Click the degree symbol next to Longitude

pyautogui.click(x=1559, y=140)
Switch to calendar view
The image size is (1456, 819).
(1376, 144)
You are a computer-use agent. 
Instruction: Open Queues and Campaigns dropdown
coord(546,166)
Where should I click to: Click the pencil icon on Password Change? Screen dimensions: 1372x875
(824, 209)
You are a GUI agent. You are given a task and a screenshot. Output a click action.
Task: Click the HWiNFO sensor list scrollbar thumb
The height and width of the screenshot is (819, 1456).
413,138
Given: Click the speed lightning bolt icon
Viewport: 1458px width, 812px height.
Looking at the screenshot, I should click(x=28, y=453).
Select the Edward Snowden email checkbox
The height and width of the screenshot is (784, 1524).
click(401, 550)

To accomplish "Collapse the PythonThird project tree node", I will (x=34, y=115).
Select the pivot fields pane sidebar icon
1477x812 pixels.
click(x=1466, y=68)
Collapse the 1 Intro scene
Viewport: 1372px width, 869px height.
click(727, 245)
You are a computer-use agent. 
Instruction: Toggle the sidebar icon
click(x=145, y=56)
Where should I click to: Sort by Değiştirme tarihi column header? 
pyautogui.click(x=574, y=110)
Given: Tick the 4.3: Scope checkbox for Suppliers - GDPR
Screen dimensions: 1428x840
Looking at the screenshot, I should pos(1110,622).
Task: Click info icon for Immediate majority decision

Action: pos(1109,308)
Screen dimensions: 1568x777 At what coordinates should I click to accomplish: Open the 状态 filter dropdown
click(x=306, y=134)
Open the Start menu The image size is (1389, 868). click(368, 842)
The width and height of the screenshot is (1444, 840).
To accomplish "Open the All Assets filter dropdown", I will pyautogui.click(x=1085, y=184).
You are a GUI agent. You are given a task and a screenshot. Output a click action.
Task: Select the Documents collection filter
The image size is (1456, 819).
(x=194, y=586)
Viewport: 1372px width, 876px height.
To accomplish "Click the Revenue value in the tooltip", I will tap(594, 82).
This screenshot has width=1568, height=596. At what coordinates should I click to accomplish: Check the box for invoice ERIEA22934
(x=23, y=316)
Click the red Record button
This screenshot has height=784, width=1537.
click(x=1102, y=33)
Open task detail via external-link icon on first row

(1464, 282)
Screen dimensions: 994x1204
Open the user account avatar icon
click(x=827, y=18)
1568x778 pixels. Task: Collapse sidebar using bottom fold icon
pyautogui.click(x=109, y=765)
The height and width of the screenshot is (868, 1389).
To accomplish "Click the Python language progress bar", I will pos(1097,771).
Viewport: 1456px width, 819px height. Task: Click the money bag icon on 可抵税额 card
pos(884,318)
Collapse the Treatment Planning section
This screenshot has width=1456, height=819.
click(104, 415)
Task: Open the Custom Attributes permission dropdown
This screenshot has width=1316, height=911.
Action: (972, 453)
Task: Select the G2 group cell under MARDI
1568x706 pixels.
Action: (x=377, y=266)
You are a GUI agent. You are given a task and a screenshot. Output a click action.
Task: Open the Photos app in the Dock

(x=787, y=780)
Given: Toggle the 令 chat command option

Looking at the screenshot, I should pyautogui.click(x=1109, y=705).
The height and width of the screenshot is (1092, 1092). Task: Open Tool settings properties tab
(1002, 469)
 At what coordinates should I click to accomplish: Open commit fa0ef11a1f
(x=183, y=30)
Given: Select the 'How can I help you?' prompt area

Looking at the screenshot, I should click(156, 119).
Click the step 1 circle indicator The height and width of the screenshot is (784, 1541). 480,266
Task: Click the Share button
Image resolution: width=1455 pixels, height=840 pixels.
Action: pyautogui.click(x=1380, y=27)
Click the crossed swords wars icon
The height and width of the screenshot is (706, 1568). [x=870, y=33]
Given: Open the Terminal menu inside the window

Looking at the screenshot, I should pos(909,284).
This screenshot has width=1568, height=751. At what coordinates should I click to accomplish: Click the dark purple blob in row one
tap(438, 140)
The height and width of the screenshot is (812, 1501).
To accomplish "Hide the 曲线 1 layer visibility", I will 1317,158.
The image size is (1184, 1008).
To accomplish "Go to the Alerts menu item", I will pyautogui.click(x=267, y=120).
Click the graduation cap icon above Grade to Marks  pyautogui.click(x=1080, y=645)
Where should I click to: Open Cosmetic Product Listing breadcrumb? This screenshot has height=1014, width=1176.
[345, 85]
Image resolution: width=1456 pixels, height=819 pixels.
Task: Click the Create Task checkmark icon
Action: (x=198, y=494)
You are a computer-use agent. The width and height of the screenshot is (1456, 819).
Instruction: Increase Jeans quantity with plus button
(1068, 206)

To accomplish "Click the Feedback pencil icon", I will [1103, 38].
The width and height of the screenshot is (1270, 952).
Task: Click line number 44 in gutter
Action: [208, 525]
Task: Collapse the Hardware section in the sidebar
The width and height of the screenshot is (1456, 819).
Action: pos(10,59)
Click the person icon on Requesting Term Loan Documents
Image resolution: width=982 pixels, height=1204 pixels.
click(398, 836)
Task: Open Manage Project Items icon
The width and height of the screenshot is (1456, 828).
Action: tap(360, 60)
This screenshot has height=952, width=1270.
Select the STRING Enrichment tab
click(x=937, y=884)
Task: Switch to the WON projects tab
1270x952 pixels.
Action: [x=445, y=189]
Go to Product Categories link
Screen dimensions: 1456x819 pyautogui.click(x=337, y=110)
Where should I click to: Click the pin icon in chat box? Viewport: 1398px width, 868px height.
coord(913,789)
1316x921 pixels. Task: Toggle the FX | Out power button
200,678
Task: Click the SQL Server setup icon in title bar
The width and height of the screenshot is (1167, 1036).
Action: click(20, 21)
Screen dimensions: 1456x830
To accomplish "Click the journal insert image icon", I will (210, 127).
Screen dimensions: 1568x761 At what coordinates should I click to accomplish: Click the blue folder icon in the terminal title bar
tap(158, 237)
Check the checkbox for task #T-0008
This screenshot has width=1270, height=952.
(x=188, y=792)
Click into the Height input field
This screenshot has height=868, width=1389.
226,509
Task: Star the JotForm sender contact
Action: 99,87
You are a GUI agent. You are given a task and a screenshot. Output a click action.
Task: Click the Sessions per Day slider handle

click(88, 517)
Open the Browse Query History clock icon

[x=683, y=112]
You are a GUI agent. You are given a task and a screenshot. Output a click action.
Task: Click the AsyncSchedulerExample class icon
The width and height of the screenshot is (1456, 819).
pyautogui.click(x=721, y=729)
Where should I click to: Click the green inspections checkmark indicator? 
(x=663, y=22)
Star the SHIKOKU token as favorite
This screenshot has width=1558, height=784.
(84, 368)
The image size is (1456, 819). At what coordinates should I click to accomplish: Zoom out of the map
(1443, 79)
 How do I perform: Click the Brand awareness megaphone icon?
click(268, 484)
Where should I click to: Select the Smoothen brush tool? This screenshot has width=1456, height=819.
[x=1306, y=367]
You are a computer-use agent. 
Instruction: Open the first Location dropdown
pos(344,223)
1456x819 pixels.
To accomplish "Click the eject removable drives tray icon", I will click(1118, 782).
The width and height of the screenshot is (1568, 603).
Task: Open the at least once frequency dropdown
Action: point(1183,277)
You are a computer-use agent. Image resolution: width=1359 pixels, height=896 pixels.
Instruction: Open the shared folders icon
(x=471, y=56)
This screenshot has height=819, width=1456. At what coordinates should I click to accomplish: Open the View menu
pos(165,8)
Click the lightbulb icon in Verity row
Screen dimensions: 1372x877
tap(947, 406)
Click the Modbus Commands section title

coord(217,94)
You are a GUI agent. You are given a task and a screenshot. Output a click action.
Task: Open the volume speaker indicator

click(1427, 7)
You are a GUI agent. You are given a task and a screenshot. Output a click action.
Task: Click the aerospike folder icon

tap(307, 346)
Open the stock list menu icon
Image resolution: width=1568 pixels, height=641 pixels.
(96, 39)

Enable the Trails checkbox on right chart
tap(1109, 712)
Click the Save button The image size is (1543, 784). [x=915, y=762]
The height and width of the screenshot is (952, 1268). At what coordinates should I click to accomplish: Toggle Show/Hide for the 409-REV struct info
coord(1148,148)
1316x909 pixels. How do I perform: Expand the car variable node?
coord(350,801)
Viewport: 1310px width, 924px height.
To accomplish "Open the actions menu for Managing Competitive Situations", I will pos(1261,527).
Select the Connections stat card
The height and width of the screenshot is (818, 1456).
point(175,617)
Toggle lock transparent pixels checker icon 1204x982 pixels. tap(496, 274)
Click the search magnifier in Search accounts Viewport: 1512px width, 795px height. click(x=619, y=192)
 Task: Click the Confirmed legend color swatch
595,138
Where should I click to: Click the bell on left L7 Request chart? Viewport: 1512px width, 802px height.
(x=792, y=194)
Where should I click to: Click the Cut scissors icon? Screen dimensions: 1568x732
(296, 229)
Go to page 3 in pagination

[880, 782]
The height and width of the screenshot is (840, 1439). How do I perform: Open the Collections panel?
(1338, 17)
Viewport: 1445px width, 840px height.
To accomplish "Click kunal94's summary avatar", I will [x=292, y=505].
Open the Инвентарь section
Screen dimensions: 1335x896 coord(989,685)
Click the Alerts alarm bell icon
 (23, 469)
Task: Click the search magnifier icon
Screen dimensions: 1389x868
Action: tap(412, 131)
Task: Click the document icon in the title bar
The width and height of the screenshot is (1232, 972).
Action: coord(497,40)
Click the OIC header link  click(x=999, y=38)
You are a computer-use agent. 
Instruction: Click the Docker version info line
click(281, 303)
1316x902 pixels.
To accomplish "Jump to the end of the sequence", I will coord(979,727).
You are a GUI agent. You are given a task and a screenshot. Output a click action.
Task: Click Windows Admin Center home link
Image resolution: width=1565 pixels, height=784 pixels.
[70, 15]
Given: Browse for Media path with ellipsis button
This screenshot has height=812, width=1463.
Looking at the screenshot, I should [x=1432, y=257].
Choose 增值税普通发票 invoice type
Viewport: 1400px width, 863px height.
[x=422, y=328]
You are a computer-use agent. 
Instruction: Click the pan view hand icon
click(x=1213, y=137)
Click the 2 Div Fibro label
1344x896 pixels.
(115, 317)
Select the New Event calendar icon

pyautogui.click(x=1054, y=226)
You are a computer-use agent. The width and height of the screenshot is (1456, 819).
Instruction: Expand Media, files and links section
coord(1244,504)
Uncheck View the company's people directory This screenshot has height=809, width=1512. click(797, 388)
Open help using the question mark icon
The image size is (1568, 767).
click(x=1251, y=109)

━━━━━━━━

:: EXERCISE AIM ::
Read the listing above, then copy every line that includes the string "search".

:: TASK SOLUTION ::
Click the search magnifier in Search accounts Viewport: 1512px width, 795px height. click(x=619, y=192)
Task: Click the search magnifier icon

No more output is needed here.